BRIEF
From the line that contains "Task: Click the ProductManager.Projection" through the closing line of the entries, write out each line exactly; pictures stay out.
─── DATA SECTION
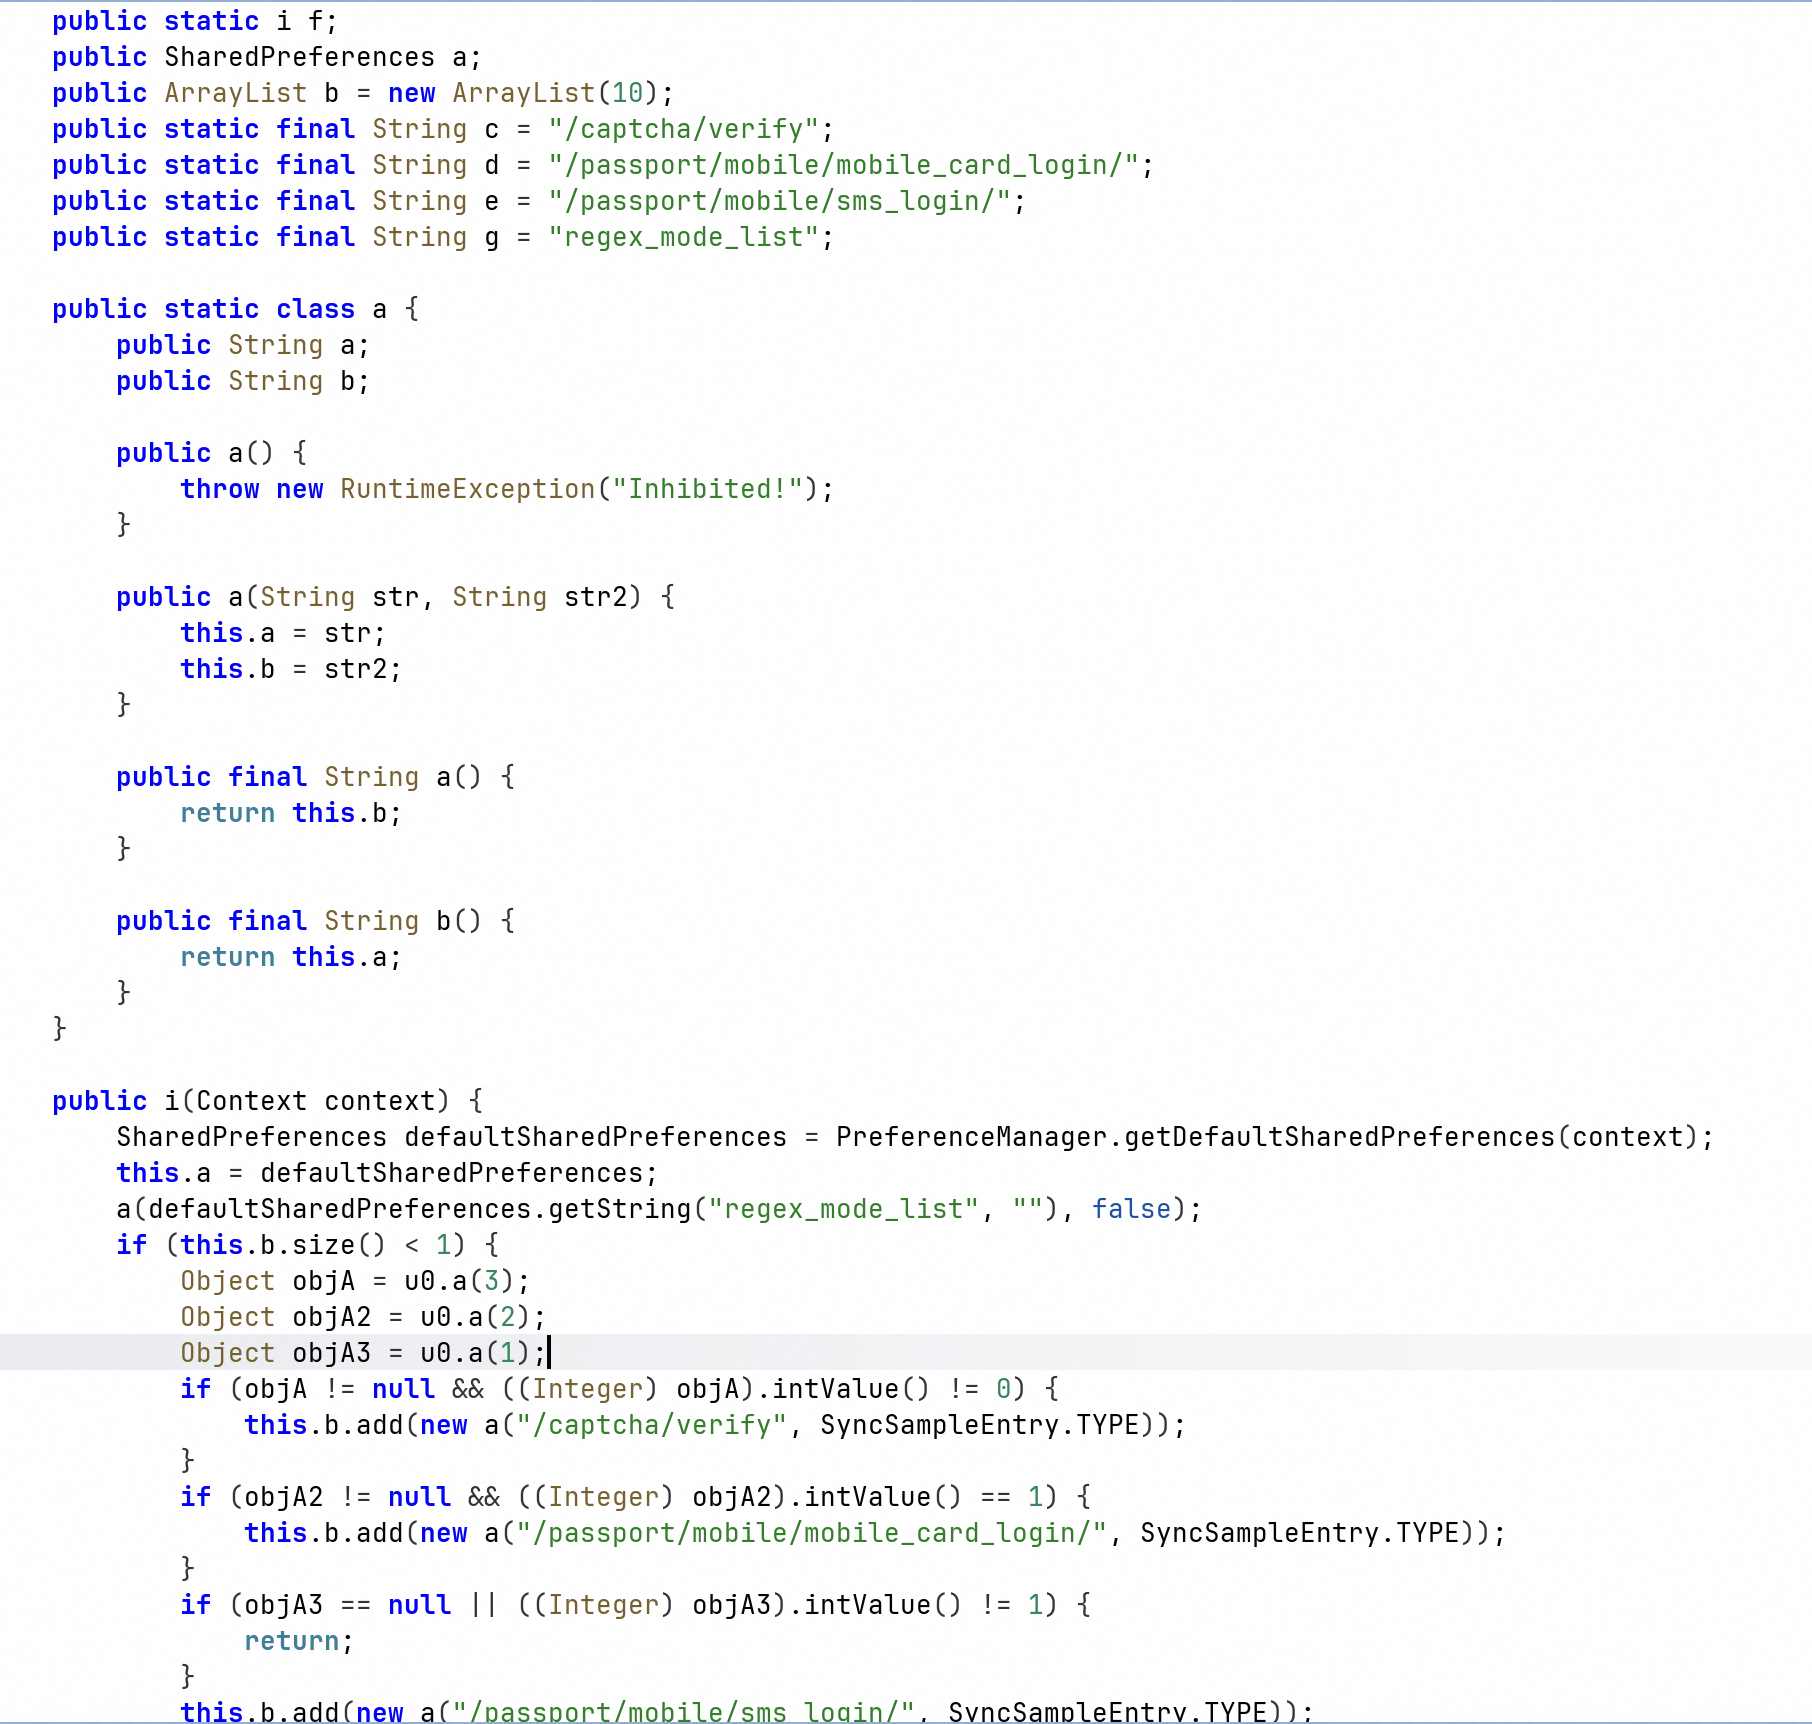
Task: Click the "return this.a;" statement
Action: click(x=290, y=957)
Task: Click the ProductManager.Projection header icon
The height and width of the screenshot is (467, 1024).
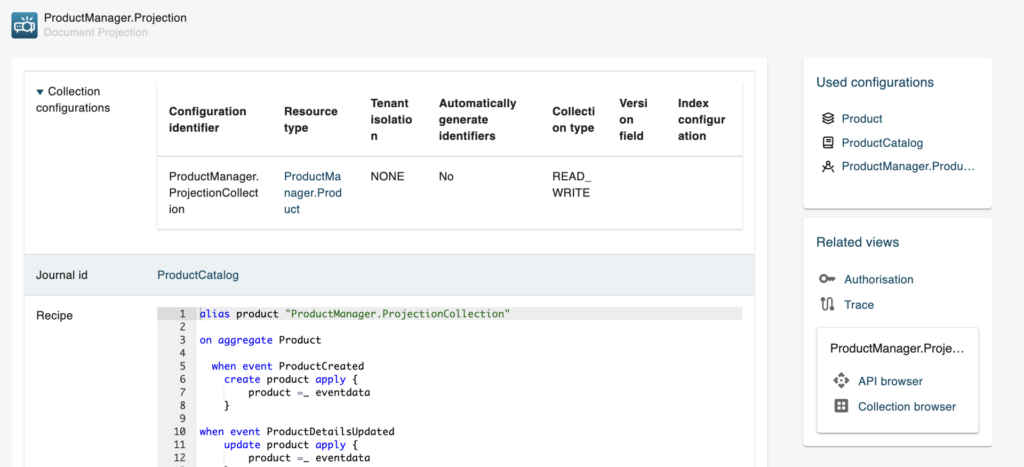Action: pos(24,24)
──────
ANSWER TO THE PROBLEM
Task: Click the ProductManager.Projection header icon
The height and width of the screenshot is (467, 1024).
Action: pos(24,24)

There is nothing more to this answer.